1. Let us show that $f^n(v)\to 0$, $n\to\infty$, for any $v=(a,b,c,d)\in \mathbb{R}^4$. It is enough to consider non-negative vectors. It is clear that $f$ does not increase the maximum of the numbers, which we denote by $||v||$. Therefore, there exists the limit $\lim_{n\to\infty} ||f^n(v)||$. In particular, the sequence $\{f^n(v),n\ge 1\}$ has a limit point, say, $v_0$.

Clearly, $||f^m(v_0)|| = ||v_0||$ for any $m\ge 0$. Also, extracting a convergent subsequence for preimages of elements converging to $v_0$, $v_0 = f(u_0)$.

Assume that $v_0\neq 0$. Let $a>0$ be the maximal coordinate of $f(v_0)$, wlog the first. Then $v_0$ has either the form $(a,0,*,*)$ or $(0,a,*,*)$. Moreover, the sum of the remaining coordinates must be $a$ due to the fact that $v_0 = f(u_0)$.

Case a Both remaining coordinates are less that $a$ (and therefore positive). Then we have either (here $c$ means any number less then $a$) $$(a,0,c,c)\to (a,c,c,c) \to (c,c,c,c),$$ or $$(0,a,c,c)\to (a,c,c,c) \to (c,c,c,c),$$ which contradicts to $||f^m(v_0)|| = ||v_0||$.

Case b One of the remaining coordinates is $a$ (and the other is zero). Then we have essentially two possibilities $$ (a,0,a,0)\to (a,a,a,a)\to (0,0,0,0), $$ and $$ (0,a,a,0)\to (a,0,a,0)\to (a,a,a,a)\to (0,0,0,0), $$ both contradicting the assumption.
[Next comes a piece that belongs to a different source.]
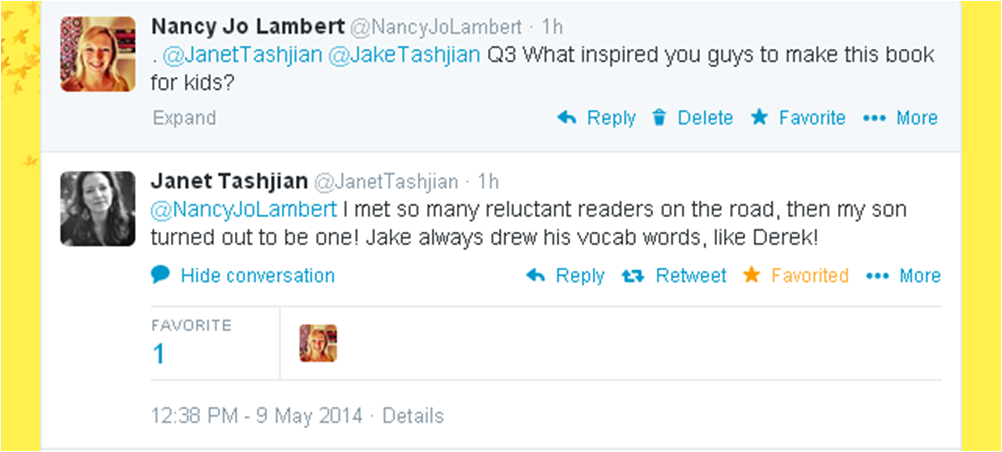Open the @JanetTashjian mention in Nancy's tweet
The width and height of the screenshot is (1002, 452).
243,56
Therefore, $v_0=0$, hence, $\lim_{n\to\infty} f^n(v) = 0$, as claimed.

2. First we prove this for real numbers. Notice that the polynomial $(x-1)(x+1)^3+1$ has a positive root $\lambda \approx 0.83929$. Set $(t,u,v,w) = (1,1+\lambda,(1+\lambda)^2,(1+\lambda)^3)$. Then $$f(t,u,v,w) = (\lambda,\lambda(1+\lambda),\lambda(1+\lambda)^2,(1+\lambda)^3-1)\\ = (\lambda,\lambda(1+\lambda),\lambda(1+\lambda)^2,\lambda(1+\lambda)^3)=\lambda\cdot (t,u,v,w).$$ (I'll not write the vector here, since $\lambda$ is a cumbersome root of a cubic equation, and $(t,u,v,w)$ is even more cumbersome; the numerical values are $(t,u,v,w)\approx (1, 1.8393, 3.383, 6.2223)$.) Therefore, for any $n\ge 1$ $f^n(t,u,v,w) = \lambda^n\cdot (t,u,v,w)\neq 0$.
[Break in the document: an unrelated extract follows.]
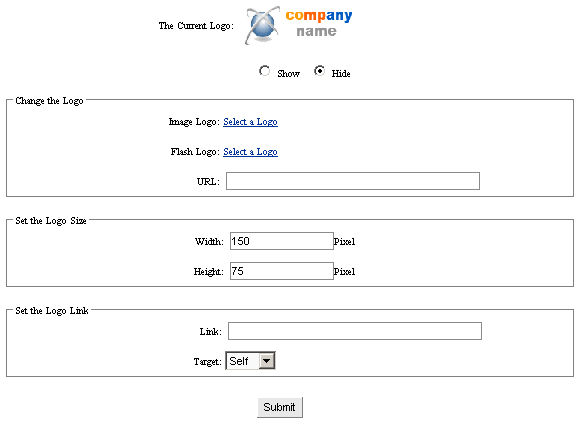Click the globe icon in current logo
This screenshot has width=579, height=432.
[x=262, y=25]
Now by way of contradiction assume that there exists $n\ge 1$ such that $f^n(a,b,c,d) = 0$ for any integer $a,b,c,d$. Then, obviously, $f^n(a,b,c,d) = 0$ for any rational $a,b,c,d$. In view of continuity, $f^n(a,b,c,d) = 0$ for any real $a,b,c,d$, which contradicts the previous paragraph.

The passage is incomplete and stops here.